EXERCISE INSTRUCTIONS:
Please count the lines in the records below that include the word "date" and report only the total.

Pixel coordinate grounding data:
Segment Open
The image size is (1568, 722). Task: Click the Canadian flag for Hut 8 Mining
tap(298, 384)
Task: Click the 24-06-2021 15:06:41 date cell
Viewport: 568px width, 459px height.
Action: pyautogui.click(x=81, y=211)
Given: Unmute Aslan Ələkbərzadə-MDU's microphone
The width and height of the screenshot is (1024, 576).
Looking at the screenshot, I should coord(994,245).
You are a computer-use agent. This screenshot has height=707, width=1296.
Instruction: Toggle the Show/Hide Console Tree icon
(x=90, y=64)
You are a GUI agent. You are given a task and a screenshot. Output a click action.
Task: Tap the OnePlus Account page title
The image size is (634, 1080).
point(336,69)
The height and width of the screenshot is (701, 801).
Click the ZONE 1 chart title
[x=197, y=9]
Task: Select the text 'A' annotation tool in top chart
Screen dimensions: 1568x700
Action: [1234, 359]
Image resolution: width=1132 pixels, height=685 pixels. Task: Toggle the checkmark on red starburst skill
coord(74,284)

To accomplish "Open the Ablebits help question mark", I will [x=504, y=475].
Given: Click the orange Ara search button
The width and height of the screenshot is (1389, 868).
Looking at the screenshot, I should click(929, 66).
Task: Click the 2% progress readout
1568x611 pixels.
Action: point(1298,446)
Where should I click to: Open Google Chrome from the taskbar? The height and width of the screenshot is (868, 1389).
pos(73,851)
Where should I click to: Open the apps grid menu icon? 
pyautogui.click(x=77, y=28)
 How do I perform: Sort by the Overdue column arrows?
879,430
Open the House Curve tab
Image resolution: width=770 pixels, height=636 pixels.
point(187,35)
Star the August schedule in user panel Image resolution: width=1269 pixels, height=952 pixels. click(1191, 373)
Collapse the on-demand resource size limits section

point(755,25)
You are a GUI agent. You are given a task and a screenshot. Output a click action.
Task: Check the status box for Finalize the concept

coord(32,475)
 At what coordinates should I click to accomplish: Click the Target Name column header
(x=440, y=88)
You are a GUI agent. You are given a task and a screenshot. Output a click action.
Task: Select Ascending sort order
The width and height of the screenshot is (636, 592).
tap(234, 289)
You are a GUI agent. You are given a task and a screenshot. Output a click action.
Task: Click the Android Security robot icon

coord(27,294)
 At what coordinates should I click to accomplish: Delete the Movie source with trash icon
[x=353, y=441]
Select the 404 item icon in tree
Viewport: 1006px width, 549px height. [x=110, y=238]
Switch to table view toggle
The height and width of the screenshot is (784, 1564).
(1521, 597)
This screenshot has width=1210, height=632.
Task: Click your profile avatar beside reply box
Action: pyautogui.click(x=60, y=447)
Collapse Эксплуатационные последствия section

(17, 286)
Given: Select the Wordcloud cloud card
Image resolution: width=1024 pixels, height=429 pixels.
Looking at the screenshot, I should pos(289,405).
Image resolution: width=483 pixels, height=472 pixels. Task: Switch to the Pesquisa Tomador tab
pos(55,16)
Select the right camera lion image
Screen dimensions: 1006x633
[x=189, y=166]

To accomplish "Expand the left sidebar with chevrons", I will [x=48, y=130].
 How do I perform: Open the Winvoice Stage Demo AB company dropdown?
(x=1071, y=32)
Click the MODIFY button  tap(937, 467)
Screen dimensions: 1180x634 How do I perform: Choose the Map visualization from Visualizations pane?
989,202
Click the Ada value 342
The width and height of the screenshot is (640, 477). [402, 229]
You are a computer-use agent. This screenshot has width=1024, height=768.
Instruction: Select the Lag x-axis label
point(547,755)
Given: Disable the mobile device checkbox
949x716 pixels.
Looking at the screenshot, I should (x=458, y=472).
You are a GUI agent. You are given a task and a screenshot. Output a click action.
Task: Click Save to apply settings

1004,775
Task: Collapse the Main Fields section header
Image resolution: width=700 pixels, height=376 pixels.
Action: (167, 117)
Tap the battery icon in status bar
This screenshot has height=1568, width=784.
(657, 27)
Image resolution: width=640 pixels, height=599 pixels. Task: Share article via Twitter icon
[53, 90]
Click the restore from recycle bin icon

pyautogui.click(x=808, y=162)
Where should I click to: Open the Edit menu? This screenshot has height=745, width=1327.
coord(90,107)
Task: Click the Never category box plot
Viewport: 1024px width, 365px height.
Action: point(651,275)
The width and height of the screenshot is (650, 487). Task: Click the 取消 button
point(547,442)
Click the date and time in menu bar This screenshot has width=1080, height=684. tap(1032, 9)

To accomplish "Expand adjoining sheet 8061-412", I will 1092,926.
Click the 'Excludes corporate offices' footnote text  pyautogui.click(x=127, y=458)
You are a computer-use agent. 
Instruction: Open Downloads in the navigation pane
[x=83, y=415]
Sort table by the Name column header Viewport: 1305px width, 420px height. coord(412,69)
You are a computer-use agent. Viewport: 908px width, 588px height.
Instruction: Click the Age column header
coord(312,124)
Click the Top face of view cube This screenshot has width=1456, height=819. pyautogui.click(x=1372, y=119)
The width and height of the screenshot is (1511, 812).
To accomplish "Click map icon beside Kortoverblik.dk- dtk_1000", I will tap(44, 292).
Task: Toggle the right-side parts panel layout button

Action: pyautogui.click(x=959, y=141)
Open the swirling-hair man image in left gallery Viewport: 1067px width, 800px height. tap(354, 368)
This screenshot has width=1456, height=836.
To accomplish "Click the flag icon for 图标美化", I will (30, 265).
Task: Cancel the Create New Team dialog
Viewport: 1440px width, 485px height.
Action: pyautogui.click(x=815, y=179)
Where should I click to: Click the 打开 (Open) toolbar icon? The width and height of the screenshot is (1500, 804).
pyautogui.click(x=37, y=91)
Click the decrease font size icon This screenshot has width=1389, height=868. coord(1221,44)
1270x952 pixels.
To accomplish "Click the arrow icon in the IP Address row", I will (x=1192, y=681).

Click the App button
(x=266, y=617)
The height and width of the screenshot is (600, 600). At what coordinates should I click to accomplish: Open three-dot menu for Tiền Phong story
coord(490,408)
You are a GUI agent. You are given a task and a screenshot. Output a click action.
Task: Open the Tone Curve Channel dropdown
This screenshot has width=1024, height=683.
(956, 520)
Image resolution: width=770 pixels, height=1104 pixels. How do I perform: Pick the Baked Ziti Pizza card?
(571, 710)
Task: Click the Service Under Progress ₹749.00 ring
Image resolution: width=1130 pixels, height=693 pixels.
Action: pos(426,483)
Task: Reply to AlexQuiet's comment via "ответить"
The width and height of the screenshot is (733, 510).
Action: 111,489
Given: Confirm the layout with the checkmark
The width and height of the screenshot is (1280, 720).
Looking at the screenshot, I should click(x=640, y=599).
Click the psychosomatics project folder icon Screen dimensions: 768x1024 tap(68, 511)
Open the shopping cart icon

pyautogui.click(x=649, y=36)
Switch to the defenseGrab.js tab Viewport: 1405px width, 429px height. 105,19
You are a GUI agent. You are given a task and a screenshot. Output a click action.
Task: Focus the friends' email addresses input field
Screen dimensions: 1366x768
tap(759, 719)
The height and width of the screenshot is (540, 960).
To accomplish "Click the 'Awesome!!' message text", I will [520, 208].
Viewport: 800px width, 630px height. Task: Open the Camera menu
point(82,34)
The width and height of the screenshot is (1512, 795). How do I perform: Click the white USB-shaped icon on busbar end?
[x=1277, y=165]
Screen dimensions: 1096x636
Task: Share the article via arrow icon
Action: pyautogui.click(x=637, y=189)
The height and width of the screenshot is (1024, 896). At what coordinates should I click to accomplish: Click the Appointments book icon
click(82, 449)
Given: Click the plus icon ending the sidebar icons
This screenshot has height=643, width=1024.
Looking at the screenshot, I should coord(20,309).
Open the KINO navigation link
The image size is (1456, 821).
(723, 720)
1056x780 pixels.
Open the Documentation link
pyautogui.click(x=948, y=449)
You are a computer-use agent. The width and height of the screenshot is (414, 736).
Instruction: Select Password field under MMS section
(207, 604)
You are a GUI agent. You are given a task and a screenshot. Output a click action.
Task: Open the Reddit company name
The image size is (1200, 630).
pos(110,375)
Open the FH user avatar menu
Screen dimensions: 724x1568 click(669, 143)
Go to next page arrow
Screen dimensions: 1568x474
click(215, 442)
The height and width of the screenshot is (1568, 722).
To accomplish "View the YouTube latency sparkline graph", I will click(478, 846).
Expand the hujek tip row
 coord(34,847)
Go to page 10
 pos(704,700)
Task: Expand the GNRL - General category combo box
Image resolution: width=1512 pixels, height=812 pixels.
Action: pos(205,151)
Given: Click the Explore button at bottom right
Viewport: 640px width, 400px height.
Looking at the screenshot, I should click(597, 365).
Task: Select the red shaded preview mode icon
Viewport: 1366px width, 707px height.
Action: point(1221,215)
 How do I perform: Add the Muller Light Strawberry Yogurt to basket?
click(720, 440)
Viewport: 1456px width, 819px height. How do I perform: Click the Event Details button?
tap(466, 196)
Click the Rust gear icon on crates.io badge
Segment Closed
RESULT OF THIS EXERCISE:
2